The easiest way to detect the problem in an application is to log the database queries. Virtually all ORMs have a configuration option to enable query logging.

For Grails/GORM the logging can be enabled per data source in the application.yml config file:

dataSource:
    logSql: true
    formatSql: true

For Rails/ActiveRecord query logging is automatically enabled in the development environment. Since Grails 5.2 the Verbose Query Logs format is enabled by default, which you had to explicitly enable in earlier versions.

For Laravel/Eloquent you can enable and access the query log with these two methods/functions:

DB::connection()->enableQueryLog();
DB::getQueryLog();

Once query logging is enabled you will quickly see if the same query is executed over and over again, usually indicating the presence of the N+1 problem.

How to fix

The goal is to replace the N+1 queries with a single query. In SQL this means joining. The example above would be written as a single query:

SELECT article.*
FROM article
JOIN author
  ON article.author_id=author.id
WHERE author.name LIKE 'B%'

The query interface of ORMs usually allows you to write joins as well. Here the example in ActiveRecord:

Article.joins(:authors).where("authors.name LIKE ?", "B%")

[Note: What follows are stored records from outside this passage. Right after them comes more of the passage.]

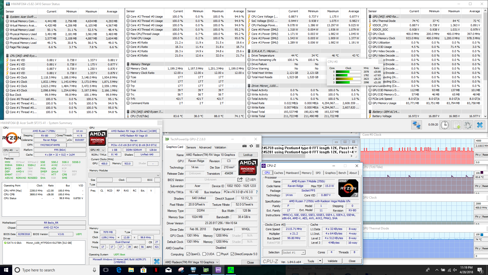Image resolution: width=488 pixels, height=275 pixels.
Task: Open HWiNFO sensor settings gear icon
Action: click(x=468, y=125)
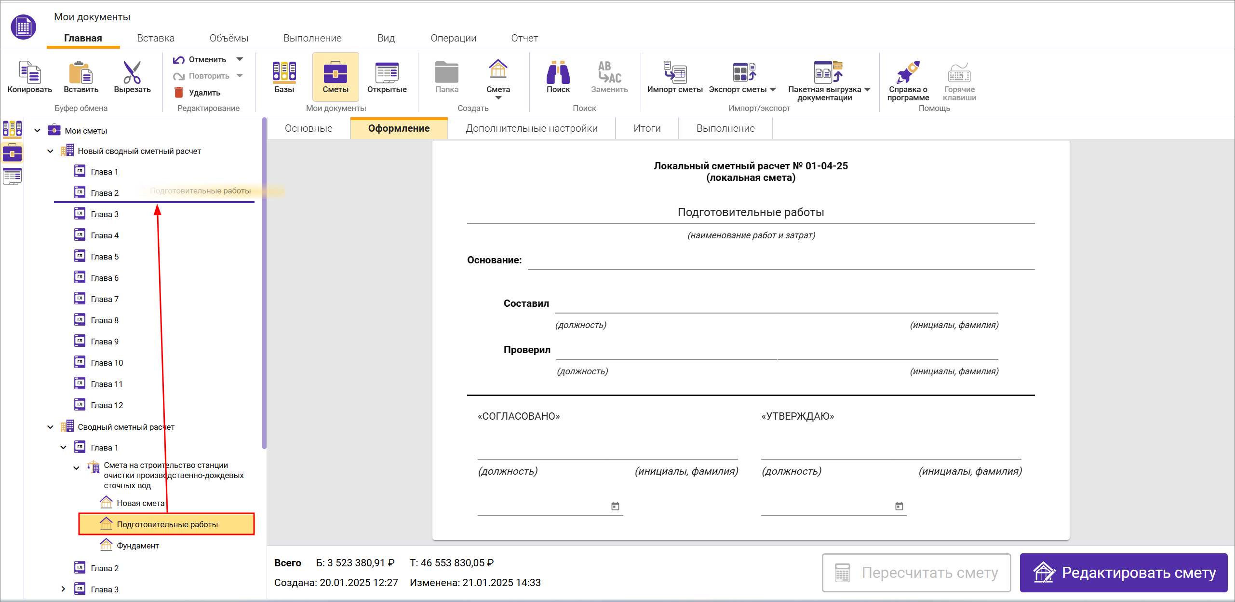Click the Copy (Копировать) icon
Screen dimensions: 1235x602
(x=29, y=72)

Another option when using ORMs is to enable eager loading for associations. In GORM this can be enabled via the fetchMode static property:

class Author {
    static hasMany = [articles: Article]
    static fetchMode = [articles: 'eager']
}

REST APIs

The problem isn’t limited to SQL databases and SQL queries. For REST APIs it’s the “N+1 requests problem”, describing the situation where a client application has to call the server N+1 times to fetch one collection resource + N child resources. Here the REST-API has to be extended or modified to serve the client’s use cases with a single request. Another option is to offer a GraphQL API instead of a REST API. GraphQL is a query language for HTTP APIs that allows complex queries, so the client application can specify exactly what resources it needs with in a single request.